The American left is on the wrong side of history. Even as they continue to praise the socialism of Scandinavia and Europe more broadly, those countries skew to the right in an attempt to avoid disaster.

Krugman concludes: “Taxes and benefits just aren’t the job killers right-wing legend asserts.”

Except that they are. Because half way through his column, Krugman finally acknowledges that “Denmark’s 5.5 percent decline in real GDP per capita since 2007 is comparable to the declines in debt-crisis countries like Portugal or Spain, even though Denmark has never lost the confidence of investors.” The problem, however, is not Denmark’s socialism, says Krugman: it’s their conservatism! If the Danes had just not taken austerity measures and kept pumping their currency, all would have been well! Krugman uses Sweden as an example of a nation with a higher growth rate thanks to their lack of austerity.

As always, the theory of Marxism is never to blame for the failure of Marxism. And Denmark is yet another example of how socialism can hamstring an economy. Krugman himself realizes in another post that “part of the answer [to the Danish stagnation] may be high levels of household debt.”
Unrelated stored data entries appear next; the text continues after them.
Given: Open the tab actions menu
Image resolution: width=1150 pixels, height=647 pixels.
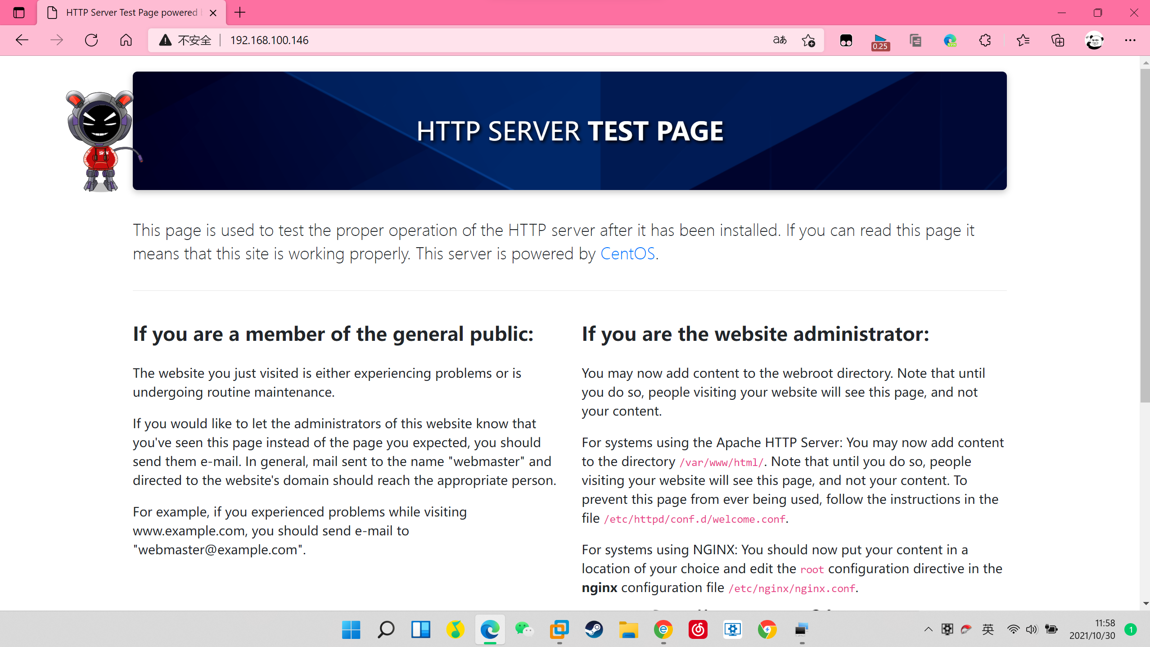Looking at the screenshot, I should (x=19, y=13).
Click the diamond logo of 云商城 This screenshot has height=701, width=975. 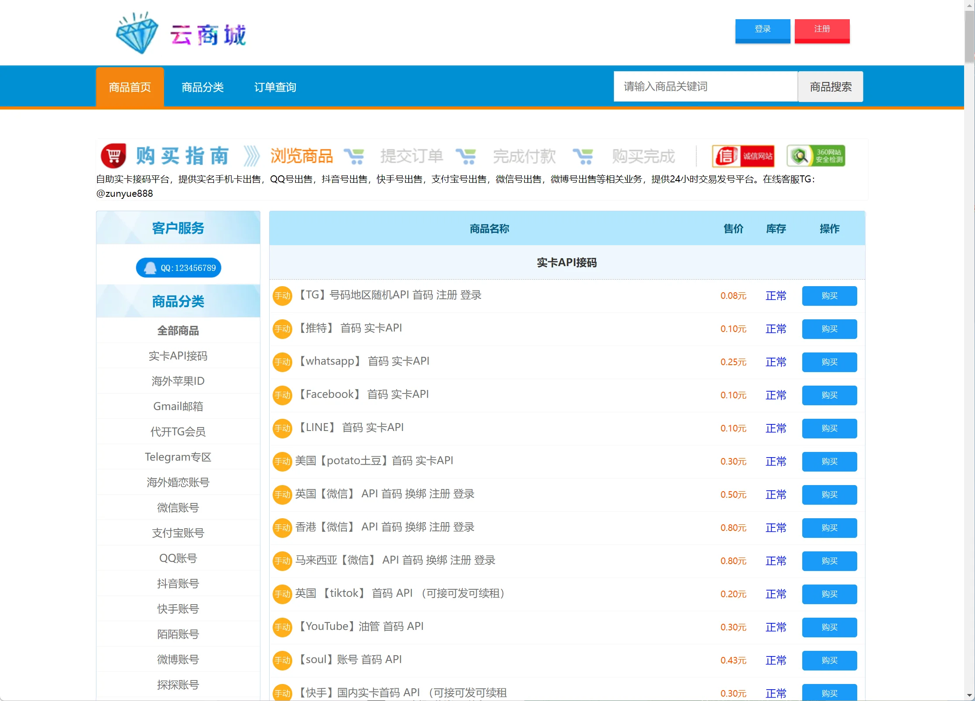click(137, 34)
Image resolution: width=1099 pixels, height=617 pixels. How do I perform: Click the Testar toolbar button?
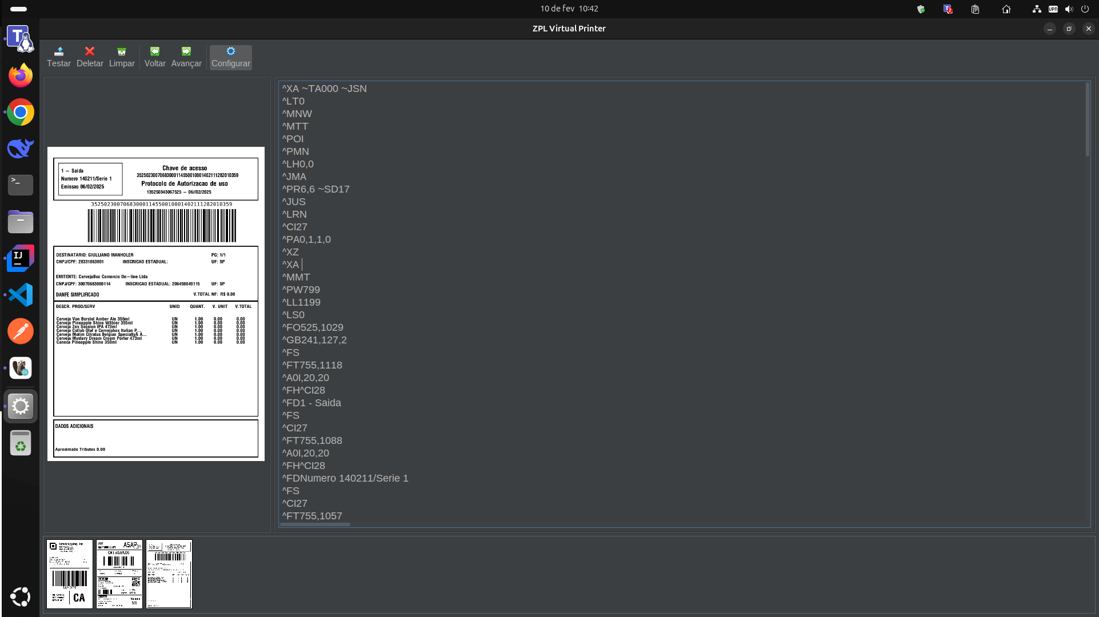click(58, 57)
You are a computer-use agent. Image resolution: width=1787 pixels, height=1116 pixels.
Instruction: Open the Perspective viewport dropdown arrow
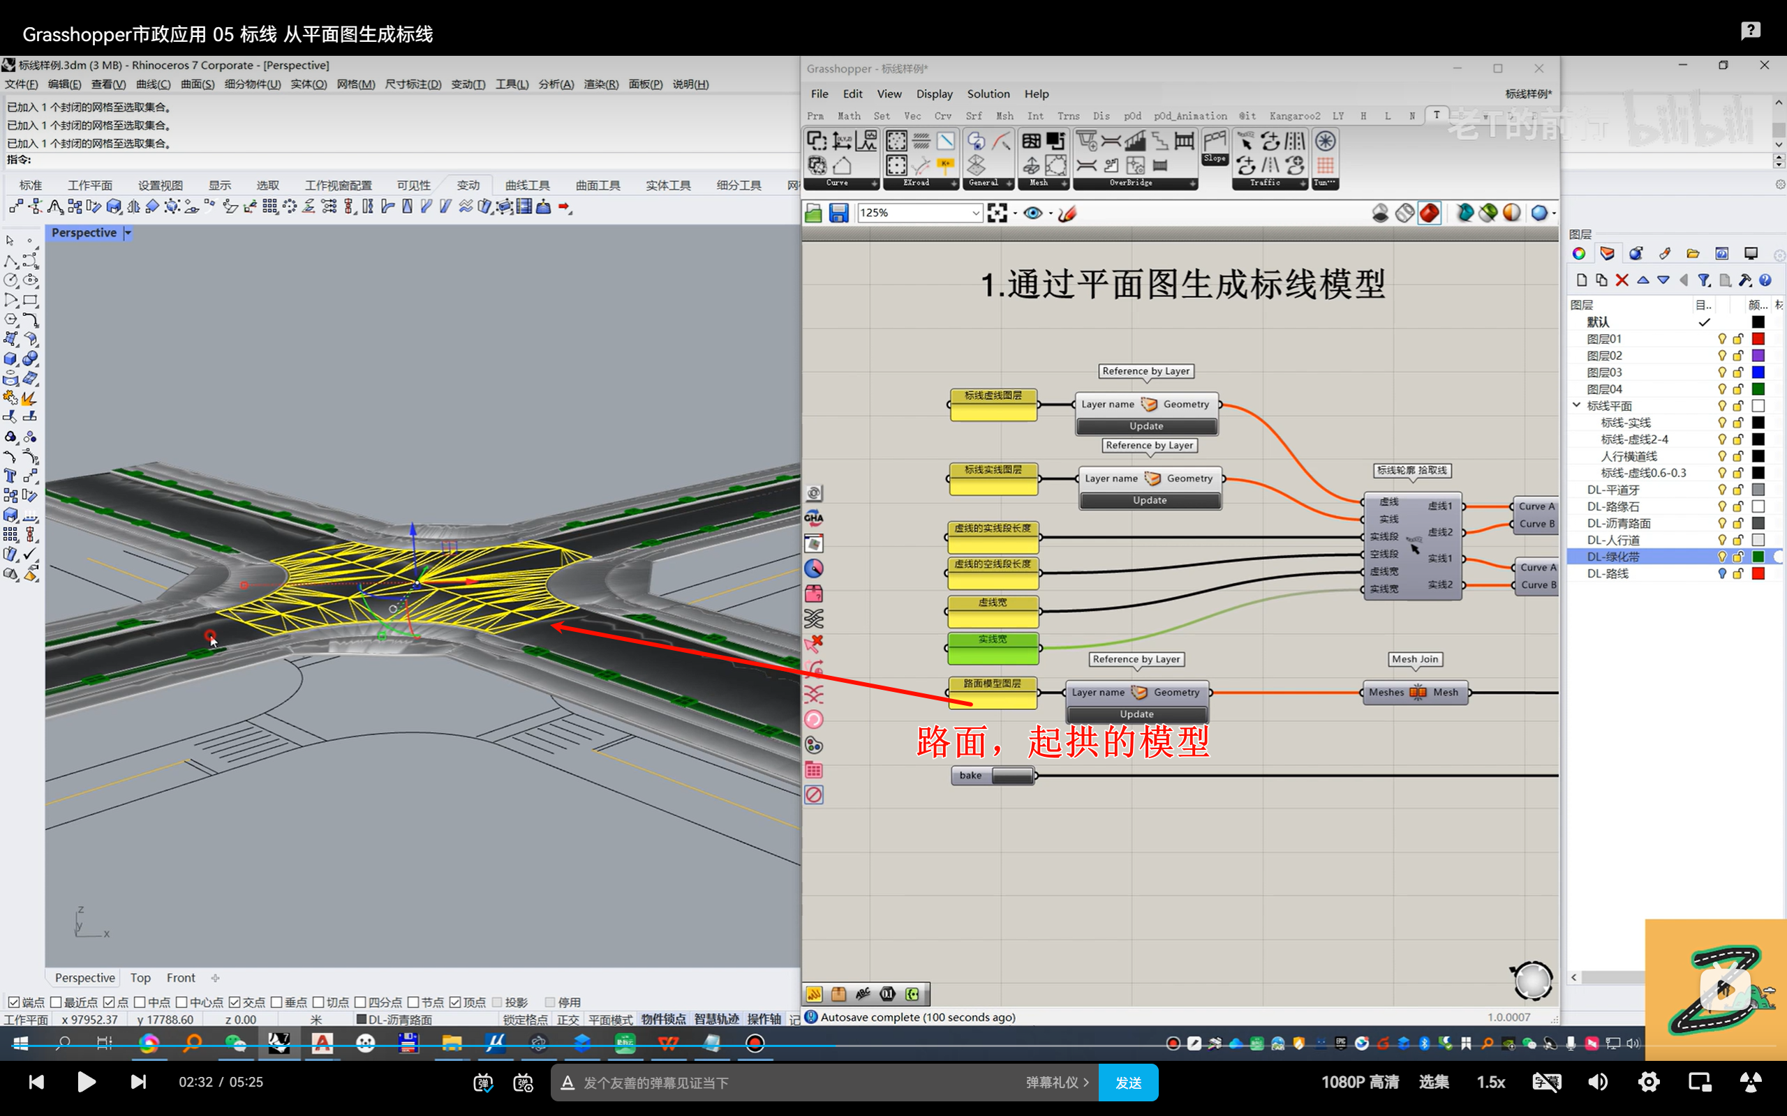pos(128,233)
Jeff Jacoby of The Boston Globe has a far better explanation for Scandinavia’s economic growth and stagnation than Krugman. Sweden, Krugman’s favorite democratic socialist nation, grew in the mid-20th century, then stagnated in the 1960s and 1970s:

Sweden’s world-beating growth rate dried up. In 1975, it had been the fourth-wealthiest nation on earth (as measured by GDP per capita); by 1993, it had dropped to 14th. By then, Swedes had begun to regard their experiment with socialism as, in Sanandaji’s phrase, “a colossal failure.”….Scandinavia’s quality of life didn’t spring from leftist policies. It survived them.

And, as The Daily Wire pointed out regarding Denmark:

The most recent election saw a major victory by a center-right coalition, as the right-wing, strongly anti-immigration Danish People’s Party has surged ahead, becoming the second-biggest party in the country. The results: the government is doing everything it can to dissuade "refugees" from trying to enter the country, including slashing benefits by half.
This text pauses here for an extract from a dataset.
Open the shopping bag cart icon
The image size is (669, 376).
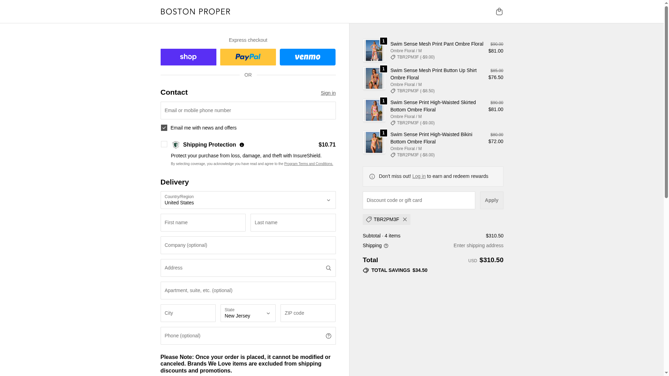[x=499, y=11]
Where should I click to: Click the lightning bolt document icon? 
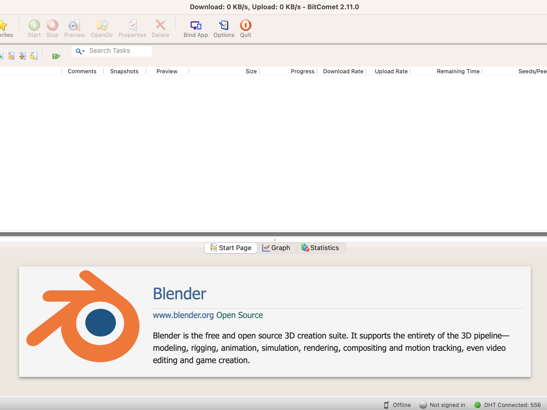[22, 56]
By the way, Denmark and Sweden aren’t the only countries moving to the right. In France, the same holds true: Marion Marechal-Le Pen, granddaughter of far-right anti-immigrant politician Jean-Marie Le Pen, is about to win a December local election. The National Front could win in six regions, including Nord-Pas-de-Calais, where Marion’s aunt, Marine, is leading in the polls.

The American left is on the wrong side of history. Even as they continue to praise the socialism of Scandinavia and Europe more broadly, those countries skew to the right in an attempt to avoid disaster.

Correction: This article original mentioned Switzerland in this context. This, of course, was mistaken -- Switzerland, one of the few growing countries in Europe, has low tax rates for the continent, and citizens pay a low percentage of their income in taxes overall.